Task instructions
Look through the data below. Pick out the lines holding the string "will".

Start of Block

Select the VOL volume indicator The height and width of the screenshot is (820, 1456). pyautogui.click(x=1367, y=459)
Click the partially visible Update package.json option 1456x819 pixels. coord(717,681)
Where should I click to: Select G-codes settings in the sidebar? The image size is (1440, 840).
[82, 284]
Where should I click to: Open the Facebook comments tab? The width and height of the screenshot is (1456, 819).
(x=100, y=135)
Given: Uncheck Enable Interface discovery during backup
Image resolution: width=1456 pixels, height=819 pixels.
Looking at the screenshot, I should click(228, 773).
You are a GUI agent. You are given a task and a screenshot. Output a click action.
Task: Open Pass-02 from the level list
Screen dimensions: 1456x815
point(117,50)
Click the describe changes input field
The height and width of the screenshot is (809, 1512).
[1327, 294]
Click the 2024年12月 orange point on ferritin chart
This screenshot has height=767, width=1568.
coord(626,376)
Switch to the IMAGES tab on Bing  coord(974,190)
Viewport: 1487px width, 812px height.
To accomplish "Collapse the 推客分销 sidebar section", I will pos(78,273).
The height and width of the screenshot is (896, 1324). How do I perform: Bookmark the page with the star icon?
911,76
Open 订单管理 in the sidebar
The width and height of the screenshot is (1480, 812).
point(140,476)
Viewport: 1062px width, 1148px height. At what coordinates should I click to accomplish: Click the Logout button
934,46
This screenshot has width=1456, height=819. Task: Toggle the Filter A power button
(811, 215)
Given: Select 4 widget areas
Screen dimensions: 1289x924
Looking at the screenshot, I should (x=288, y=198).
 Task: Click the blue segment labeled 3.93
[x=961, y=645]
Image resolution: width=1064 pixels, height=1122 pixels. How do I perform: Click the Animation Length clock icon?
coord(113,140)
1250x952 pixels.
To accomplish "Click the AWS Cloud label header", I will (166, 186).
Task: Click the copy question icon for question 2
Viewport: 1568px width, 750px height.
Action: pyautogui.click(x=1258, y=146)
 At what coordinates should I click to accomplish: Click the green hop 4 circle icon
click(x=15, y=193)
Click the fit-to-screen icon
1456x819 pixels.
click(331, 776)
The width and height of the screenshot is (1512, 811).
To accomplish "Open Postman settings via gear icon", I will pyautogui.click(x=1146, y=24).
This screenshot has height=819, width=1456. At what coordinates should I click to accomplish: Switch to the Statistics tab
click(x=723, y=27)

End of Block

Problem solution
To accomplish "Collapse the 推客分销 sidebar section", I will pos(78,273).
To accomplish "Click the AWS Cloud label header", I will (166, 186).
To accomplish "Open Postman settings via gear icon", I will pyautogui.click(x=1146, y=24).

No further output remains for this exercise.